**Aim**
Pull out the entries between the line containing "Find the location of a particular element. Image" and the line containing "Kontakt is located at coordinates (1461, 43).", inclusive, and reproduce those lines verbatim.

[START OF Information provided]

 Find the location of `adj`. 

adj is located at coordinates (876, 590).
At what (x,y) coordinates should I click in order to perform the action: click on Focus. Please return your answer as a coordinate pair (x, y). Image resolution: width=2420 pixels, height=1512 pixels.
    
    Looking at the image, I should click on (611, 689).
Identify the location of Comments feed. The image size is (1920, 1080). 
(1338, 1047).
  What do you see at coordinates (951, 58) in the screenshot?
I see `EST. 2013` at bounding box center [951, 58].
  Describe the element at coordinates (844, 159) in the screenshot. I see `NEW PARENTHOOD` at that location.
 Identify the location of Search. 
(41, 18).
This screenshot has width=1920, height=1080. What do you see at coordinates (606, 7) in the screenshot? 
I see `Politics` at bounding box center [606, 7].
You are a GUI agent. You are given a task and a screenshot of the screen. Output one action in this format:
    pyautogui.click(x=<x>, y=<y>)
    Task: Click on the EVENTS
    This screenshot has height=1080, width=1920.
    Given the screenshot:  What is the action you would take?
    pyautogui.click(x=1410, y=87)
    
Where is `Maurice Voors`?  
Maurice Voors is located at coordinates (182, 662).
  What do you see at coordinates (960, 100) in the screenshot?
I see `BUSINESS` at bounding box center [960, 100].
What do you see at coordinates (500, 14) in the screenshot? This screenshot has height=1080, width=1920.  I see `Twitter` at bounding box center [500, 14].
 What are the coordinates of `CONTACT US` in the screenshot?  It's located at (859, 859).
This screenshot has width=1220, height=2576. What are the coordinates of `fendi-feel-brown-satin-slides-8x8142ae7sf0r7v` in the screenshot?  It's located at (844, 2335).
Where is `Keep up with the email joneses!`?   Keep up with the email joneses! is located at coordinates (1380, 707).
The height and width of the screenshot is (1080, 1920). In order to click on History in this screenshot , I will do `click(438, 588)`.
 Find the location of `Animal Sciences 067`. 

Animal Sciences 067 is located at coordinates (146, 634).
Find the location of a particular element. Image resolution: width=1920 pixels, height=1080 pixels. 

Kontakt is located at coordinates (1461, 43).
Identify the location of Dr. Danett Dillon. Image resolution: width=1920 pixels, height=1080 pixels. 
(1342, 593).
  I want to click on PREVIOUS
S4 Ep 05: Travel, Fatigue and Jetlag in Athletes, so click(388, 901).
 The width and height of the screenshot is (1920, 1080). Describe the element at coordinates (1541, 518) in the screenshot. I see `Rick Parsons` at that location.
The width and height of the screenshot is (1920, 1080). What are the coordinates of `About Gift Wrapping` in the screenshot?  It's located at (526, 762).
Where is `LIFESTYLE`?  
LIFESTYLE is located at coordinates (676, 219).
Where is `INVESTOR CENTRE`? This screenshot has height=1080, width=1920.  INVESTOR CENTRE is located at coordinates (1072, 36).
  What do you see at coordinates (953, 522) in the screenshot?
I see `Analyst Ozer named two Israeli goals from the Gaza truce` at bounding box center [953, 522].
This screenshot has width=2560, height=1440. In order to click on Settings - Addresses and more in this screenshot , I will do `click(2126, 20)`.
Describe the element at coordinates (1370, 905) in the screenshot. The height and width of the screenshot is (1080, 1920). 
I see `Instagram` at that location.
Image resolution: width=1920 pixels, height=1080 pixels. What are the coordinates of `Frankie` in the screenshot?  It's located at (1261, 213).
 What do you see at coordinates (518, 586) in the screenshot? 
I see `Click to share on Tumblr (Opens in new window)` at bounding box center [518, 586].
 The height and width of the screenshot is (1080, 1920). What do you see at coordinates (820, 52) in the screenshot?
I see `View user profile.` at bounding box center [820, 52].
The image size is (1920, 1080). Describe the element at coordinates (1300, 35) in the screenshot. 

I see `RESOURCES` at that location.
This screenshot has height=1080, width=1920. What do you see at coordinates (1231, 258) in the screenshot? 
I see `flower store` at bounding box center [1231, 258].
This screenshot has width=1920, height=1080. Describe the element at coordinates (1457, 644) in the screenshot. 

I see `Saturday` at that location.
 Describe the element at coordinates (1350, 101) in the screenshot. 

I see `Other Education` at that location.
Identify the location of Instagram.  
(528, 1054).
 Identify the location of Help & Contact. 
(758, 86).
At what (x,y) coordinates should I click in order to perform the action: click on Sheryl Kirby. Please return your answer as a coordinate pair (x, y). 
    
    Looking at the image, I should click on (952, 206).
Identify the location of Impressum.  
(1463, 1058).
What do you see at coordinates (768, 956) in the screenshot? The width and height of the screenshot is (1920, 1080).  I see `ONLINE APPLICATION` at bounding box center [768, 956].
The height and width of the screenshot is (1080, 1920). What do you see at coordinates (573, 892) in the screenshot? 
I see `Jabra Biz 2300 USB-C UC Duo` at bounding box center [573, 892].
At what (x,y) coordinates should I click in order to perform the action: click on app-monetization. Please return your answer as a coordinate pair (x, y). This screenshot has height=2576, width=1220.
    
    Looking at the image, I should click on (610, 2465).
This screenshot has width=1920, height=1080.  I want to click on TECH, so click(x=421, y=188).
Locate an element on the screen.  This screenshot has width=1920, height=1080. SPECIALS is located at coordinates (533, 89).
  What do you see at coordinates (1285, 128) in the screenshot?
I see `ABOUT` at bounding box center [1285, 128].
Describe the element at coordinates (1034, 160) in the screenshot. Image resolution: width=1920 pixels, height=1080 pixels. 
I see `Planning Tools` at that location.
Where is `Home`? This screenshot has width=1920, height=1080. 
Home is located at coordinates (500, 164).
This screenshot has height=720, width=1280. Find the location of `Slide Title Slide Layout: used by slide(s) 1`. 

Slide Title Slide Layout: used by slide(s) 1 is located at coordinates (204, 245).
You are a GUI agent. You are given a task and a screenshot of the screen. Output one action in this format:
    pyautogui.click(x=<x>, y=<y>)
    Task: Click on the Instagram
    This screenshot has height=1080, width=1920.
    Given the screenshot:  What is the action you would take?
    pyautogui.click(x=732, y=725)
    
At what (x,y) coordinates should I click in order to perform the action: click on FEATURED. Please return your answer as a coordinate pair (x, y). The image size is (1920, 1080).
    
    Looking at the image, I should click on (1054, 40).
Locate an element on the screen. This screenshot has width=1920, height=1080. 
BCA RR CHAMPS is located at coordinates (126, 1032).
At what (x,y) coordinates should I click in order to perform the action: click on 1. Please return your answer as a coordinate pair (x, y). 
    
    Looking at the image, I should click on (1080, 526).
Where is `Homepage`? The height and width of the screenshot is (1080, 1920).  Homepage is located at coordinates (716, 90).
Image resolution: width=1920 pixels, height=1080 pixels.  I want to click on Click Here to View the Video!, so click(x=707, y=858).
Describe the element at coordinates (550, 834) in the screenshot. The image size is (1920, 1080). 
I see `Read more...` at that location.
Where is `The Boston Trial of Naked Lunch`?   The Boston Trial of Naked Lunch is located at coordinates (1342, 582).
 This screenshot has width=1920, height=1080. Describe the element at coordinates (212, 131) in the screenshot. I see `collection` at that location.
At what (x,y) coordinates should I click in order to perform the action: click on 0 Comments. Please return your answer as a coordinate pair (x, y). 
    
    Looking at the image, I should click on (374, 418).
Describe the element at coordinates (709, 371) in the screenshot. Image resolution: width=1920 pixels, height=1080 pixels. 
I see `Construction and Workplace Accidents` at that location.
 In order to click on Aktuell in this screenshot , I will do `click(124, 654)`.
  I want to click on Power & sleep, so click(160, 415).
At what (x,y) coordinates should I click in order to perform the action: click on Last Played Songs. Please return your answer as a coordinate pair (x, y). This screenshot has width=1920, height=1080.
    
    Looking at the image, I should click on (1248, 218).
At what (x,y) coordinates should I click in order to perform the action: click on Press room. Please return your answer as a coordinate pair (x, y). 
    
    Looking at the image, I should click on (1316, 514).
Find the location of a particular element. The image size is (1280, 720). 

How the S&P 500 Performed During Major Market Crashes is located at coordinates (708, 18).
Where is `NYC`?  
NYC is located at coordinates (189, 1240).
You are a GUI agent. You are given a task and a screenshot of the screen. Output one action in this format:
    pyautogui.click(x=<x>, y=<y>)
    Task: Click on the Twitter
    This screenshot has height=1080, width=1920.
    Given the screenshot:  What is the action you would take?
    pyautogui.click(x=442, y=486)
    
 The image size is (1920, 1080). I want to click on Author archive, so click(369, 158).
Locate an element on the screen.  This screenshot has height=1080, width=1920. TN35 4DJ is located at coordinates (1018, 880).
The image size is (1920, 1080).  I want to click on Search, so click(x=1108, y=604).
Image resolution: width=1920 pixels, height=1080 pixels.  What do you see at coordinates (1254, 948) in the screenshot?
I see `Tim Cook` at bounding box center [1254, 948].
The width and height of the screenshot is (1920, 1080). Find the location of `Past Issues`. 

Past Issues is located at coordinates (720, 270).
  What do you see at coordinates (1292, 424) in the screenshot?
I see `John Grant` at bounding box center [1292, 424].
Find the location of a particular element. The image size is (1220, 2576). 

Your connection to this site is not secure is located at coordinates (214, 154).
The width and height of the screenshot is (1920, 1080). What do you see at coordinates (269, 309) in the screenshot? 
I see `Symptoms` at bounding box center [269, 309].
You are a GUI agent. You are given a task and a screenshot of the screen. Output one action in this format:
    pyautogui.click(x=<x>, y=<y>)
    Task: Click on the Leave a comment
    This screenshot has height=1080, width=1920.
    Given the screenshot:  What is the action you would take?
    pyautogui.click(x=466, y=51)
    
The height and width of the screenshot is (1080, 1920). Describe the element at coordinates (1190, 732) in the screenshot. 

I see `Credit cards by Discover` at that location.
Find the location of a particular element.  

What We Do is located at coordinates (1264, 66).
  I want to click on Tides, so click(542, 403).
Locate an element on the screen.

[END OF Information provided]

**Finished exercise**
Find the location of a particular element. Image resolution: width=1920 pixels, height=1080 pixels. 

Kontakt is located at coordinates (1461, 43).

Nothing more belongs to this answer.